Illinois Federal Judge Rules Credit Bureaus Can Report Your Mortgage Delinquencies Even If You Beat The Foreclosure
A federal judge in Illinois has ruled that a lender report your mortgage default to the credit bureaus. The court stated a dismissal with prejudice is a non-issue when reporting the default because the loan was still in default.
The court upheld the credit bureaus right to do so in Bauer v. Roundpoint Mortg. Servicing Corp. The Court held Bauer’s mortgage servicer had the right to report despite a court order dismissing the mortgage foreclosure with prejudice.
Bauer defaulted on his mortgage. As a result, JP Morgan Chase filed a judicial foreclosure against Bauer. Chase voluntarily dismissed the case in 2013.
JPM Chase then filed a second judicial foreclosure action against Bauer. Chase also voluntarily dismissed that case in 2015. JPM Chase then sold the mortgage to an MBS Trust with US Bank as the Trustee.
In March 2016, US Bank filed another foreclosure action against Bauer.

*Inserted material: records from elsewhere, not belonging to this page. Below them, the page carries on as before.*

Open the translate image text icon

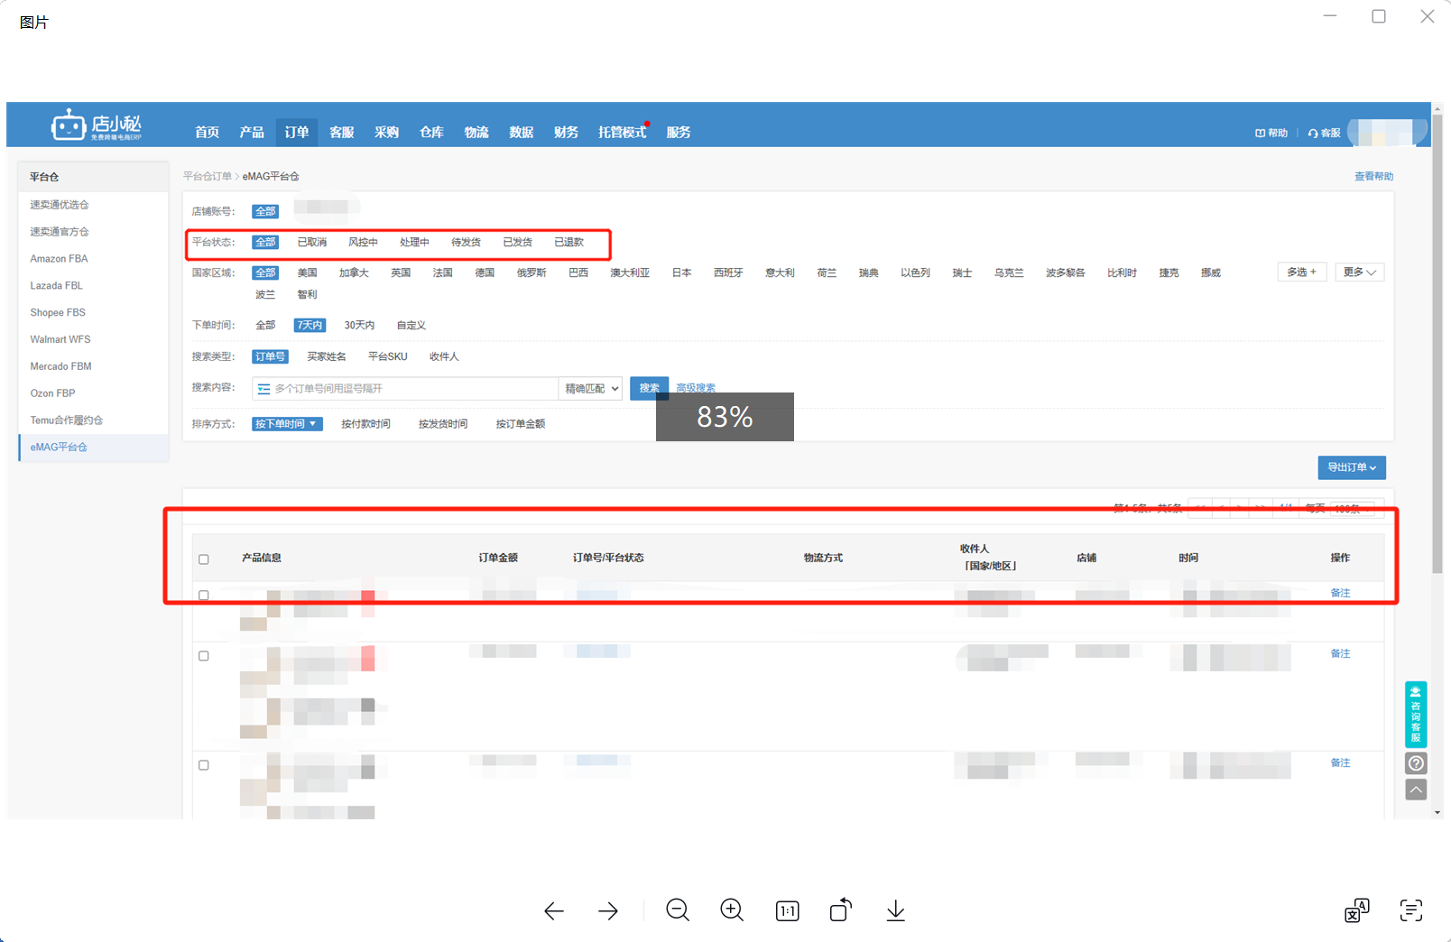[x=1356, y=911]
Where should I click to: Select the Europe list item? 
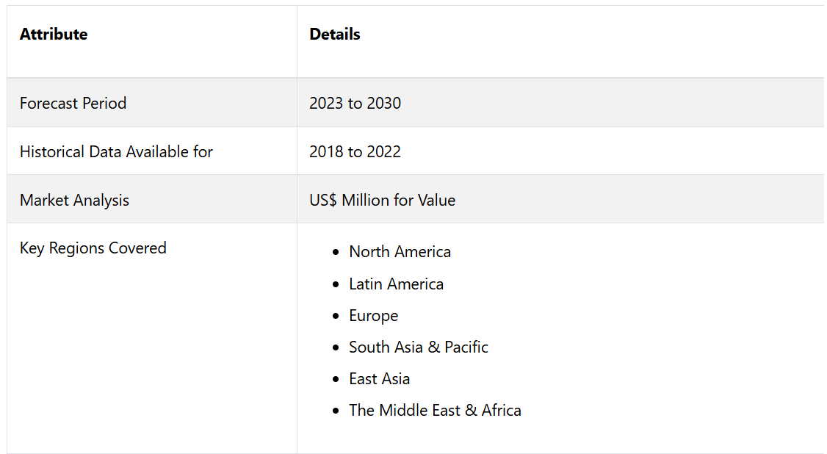coord(373,316)
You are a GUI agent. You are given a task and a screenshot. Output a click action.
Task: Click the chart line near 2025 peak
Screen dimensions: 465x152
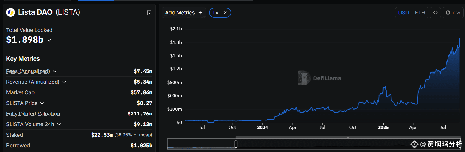(x=384, y=87)
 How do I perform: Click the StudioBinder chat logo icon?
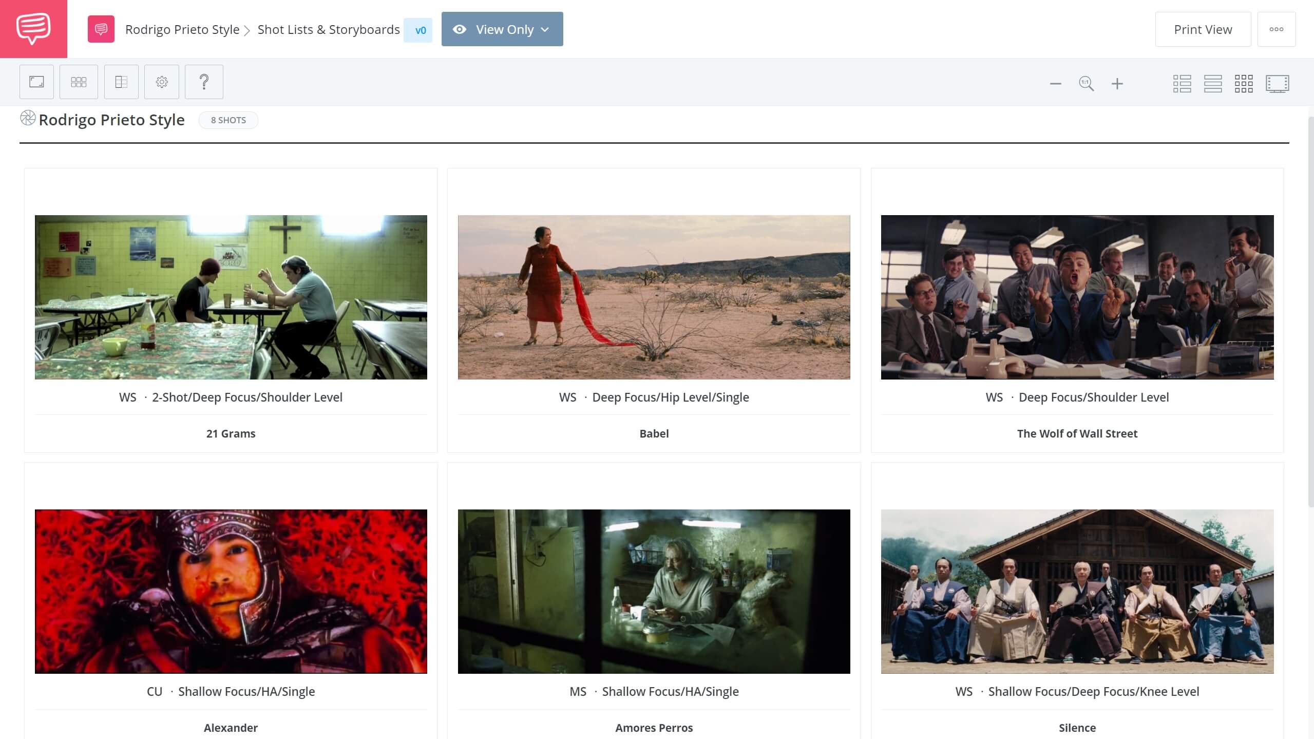pos(33,29)
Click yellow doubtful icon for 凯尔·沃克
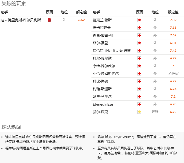Image resolution: width=184 pixels, height=163 pixels. [x=139, y=112]
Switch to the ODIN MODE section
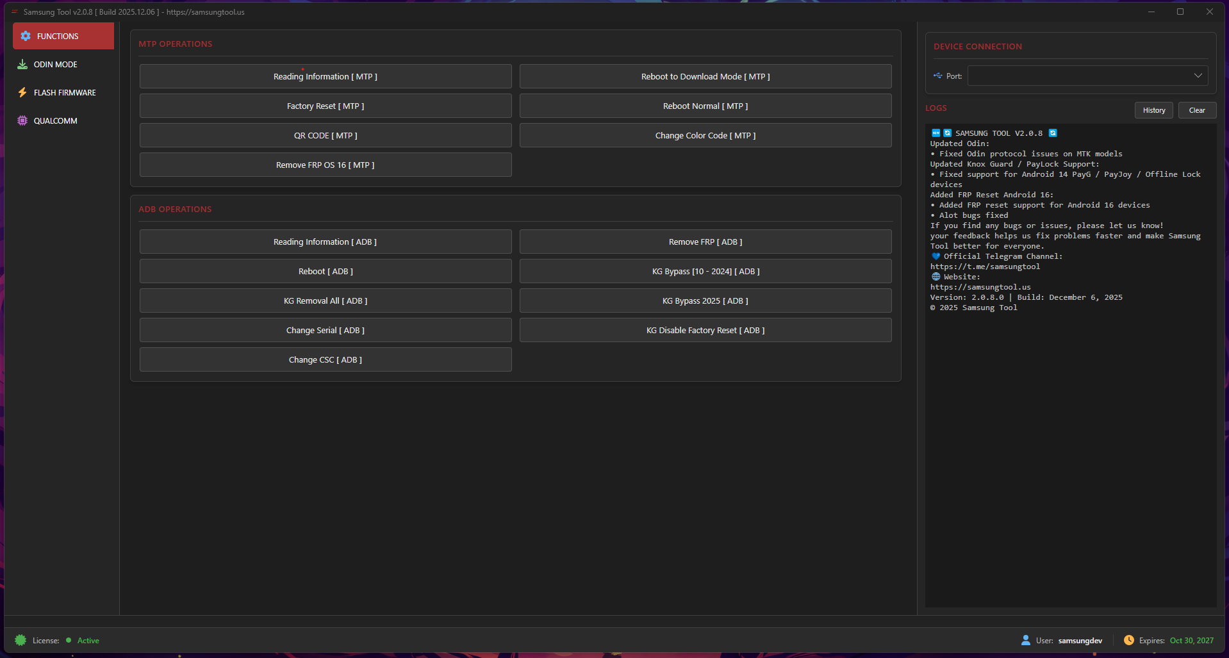This screenshot has height=658, width=1229. pos(54,64)
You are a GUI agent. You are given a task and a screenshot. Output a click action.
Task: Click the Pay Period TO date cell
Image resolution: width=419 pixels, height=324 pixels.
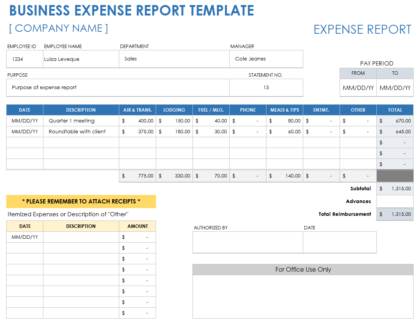[395, 88]
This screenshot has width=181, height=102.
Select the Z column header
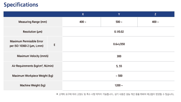(x=155, y=14)
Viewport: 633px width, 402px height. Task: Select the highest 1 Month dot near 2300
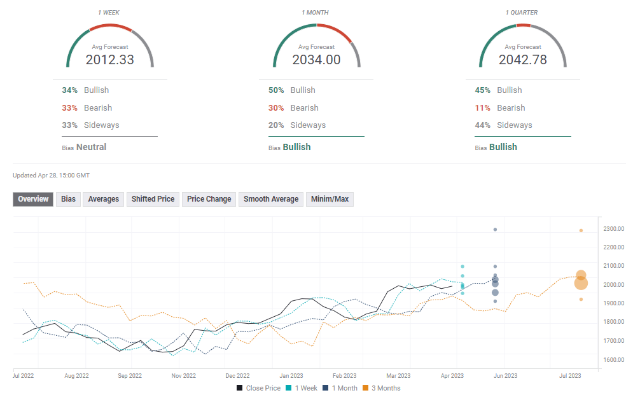495,230
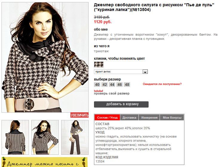View the full-length outfit thumbnail

pos(75,137)
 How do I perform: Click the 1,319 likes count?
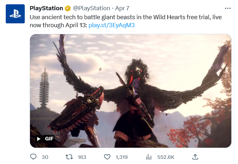[x=122, y=157]
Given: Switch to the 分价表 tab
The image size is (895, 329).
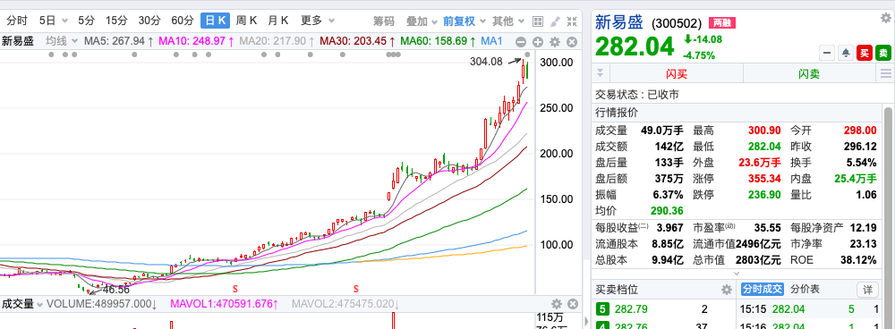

Bauer moved to dismiss the third Foreclosure based on Illinois’s “single filing rule.”
Under the rule, after a voluntary dismissal, a plaintiff may only commence a new action on the same cause of action within one year.
The court agreed that the rule applied and dismissed the third foreclosure with prejudice. The dismissal order said, “… Plaintiff’s complaint is dismissed with prejudice based on the single re-filing rule.”
How The Credit Bureaus Became The Center Of A Foreclosure Fight
Bauer filed an action against Roundpoint alleging six causes of action. They included a violation of the Fair Credit Reporting Act. Bauer alleged that the dismissal of the third foreclosure relieved him of his mortgage debt. He claimed that the final adjudication of the third foreclosure proves that the loan balance is $0.
The federal court cited Midland Funding, LLC v. Johnson and Pantoja v. Portfolio Recovery Assocs., LLC. The Court held that the single filing rule did not extinguish the right to the underlying debt which remained.
In Pantoja, the court explained that in Illinois “[t]he creditor retains the legal right to appeal to the debtor to honor the debt out of a sense of moral obligation even if the legal obligation can no longer be enforced in court”). Id. The Court also noted that there are circumstances, i.e. a loan modification or partial payment, in which a once-unenforceable debt may become enforceable again.
The Court observed that the only false statements Roundpoint allegedly made to the CRAs pertained to the delinquent debt. The Court held that the information was complete and accurate. The debt itself was not discharged and Bauer had not made the payments. Therefore, Roundpoint had the right to report the information as delinquent.